To determine which mutational processes have been active in the skin over the lifetime of our psoriasis patients, we used a Bayesian hierarchical Dirichlet process (Methods) to extract mutational signatures for each mutation clone and compared these with the COSMIC reference signatures29,30 (Fig. 2a, Extended Data Figs. 2 and 3 and Supplementary Table 3). Unsurprisingly, the most abundant signature is single-base substitution (SBS) SBS7b, which has been attributed to ultraviolet (UV) exposure. This signature accounts for 80% of the mutations in the dataset. We also found the UV-related signature SBS7c, but it accounts for only 0.14% of the mutations. In agreement with previous studies15,20, we observed large variation in UV-associated mutation burden between cells 1–2 mm apart in the tissue. Of the patients in our cohort, 26 have a history of phototreatment with UV-B (Extended Data Fig. 1b,c), but we did not find those individuals to have a significantly higher burden of SBS7b and SBS7c than patients without history of UV-B treatment, possibly due to lack of power (Supplementary Note 3).

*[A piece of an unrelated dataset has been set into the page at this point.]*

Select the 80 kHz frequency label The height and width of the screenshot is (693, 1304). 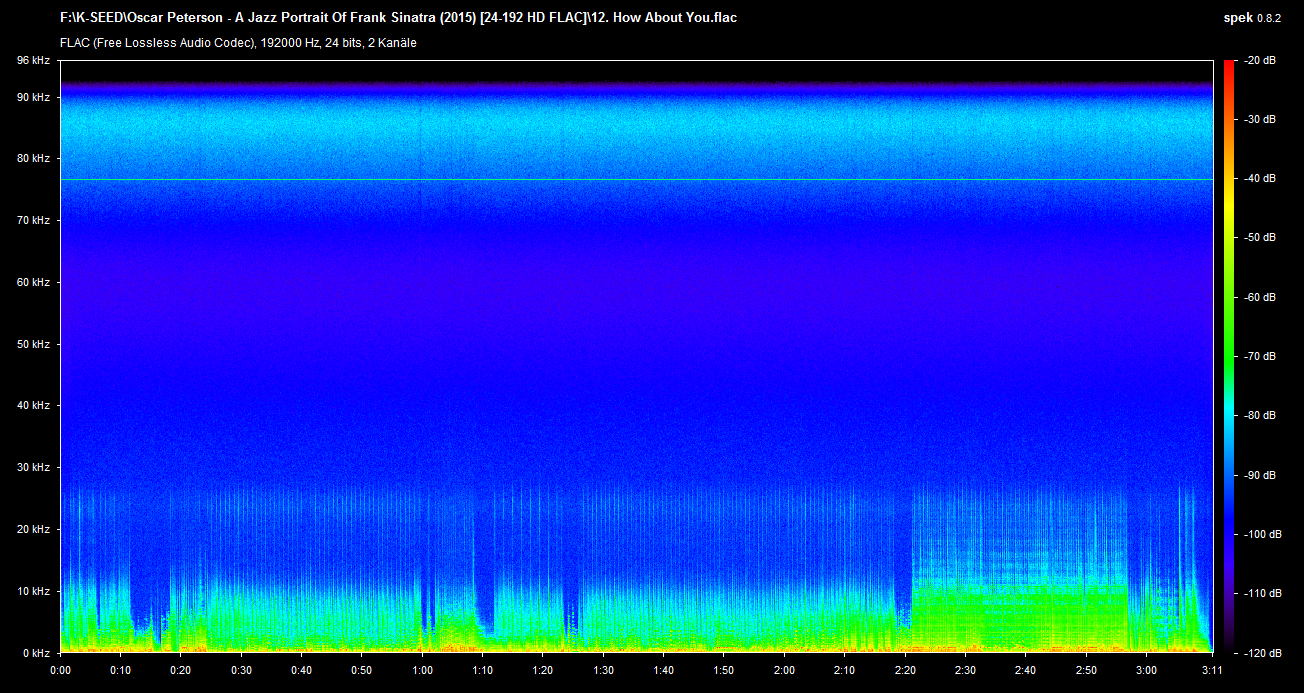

Fig. 2: Mutational signatures and mutation burden in lesional and nonlesional skin.
figure 2

a, Number of SBS in each clone and the relative contribution of each mutational signature. Each bar represents a tip of the phylogenetic tree for that patient (a clone). Clones are grouped by patient, and patients are ordered by mutation burden of the clone with the most mutations. For clarity, only samples taken from the leg are shown. See Extended Data Fig. 3 for other anatomical sites. Patient 34 in the leftmost panel is an outlier, showing extremely high mutation burden of the psoralen signature. b, SBS burden not attributed to psoralens as a function of donor age at the time of sampling. c, Mutation burden of the clock-like SBS1/5 as a function of age. d, Comparison of fixed effects for age and disease duration in linear mixed effect models predicting the total mutation burden after subtracting psoralen-related mutations, the UV-mutation burden and the burden of the clock-like signatures SBS1 and SBS5. The y axes in bd refer to the exonic mutation burden (note different scales of the y axes); shaded regions show 95% CI of the age-effect estimate.

Source data

The second most prevalent signature, accounting for 10.7% of the mutations in the dataset, is not listed in COSMIC (v.3.2). It is characterized by T > A, T > C and T > G mutations at TpA sites (Supplementary Table 5). This is consistent with the known mutagenic effects of psoralens31,32,33—a class of chemicals that form a part of PUVA (psoralens and UV-A) phototreatment, which is used to treat psoriasis and other diseases of the skin. We found no evidence that other common treatments, including methotrexate or topical steroid use, cause somatic mutations in the skin (Supplementary Note 3).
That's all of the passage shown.